O que acontece no corpo sob estresse crônico
Níveis cronicamente elevados de cortisol suprimem o sistema imunológico, aumentam a inflamação sistêmica, elevam a pressão arterial e a glicemia, interferem no sono e reduzem a libido. A longo prazo, aumentam o risco de depressão, ansiedade, síndrome metabólica e doenças autoimunes.
Sinais físicos que muita gente ignora
Queda de cabelo, unhas quebradiças, pele seca, problemas digestivos recorrentes, tensão nos ombros e pescoço, ranger os dentes à noite e infecções frequentes são manifestações físicas do estresse crônico frequentemente tratadas como problemas isolados.
O papel do sistema nervoso autônomo
O sistema nervoso tem dois modos: simpático (aceleração — estresse) e parassimpático (descanso e digestão). A maioria das pessoas modernas passa a maior parte do tempo no modo simpático, sem nunca ativar completamente o parassimpático. Isso esgota os sistemas de reparo do organismo.
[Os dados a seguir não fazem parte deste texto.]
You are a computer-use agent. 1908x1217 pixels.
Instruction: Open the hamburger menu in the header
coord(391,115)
Ferramentas baseadas em evidência
Respiração diafragmática lenta (4 segundos inspirando, 6 expirando) ativa o nervo vago e o parassimpático em minutos. Meditação mindfulness de 8 semanas reduz o volume da amígdala cerebral — área ligada ao processamento do medo. Exercício físico regular é o ansiolítico mais eficaz disponível.
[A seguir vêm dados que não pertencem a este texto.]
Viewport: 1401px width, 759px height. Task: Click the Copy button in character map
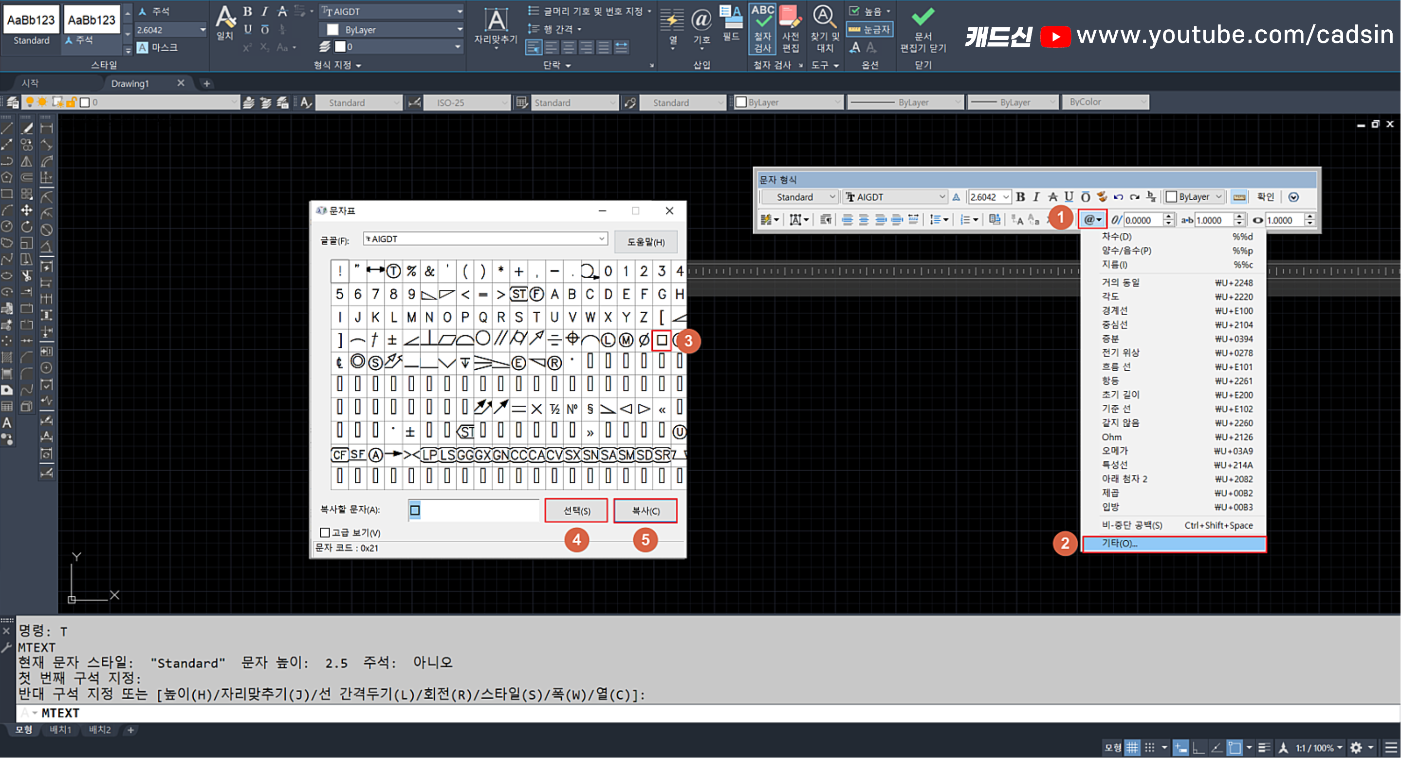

Quando buscar ajuda profissional
Se os sintomas persistem por mais de duas semanas, afetam o trabalho ou os relacionamentos, ou incluem pensamentos de autolesão, é hora de procurar um psicólogo ou psiquiatra. Estresse crônico não tratado pode evoluir para síndrome de burnout, transtorno de ansiedade generalizada ou depressão maior.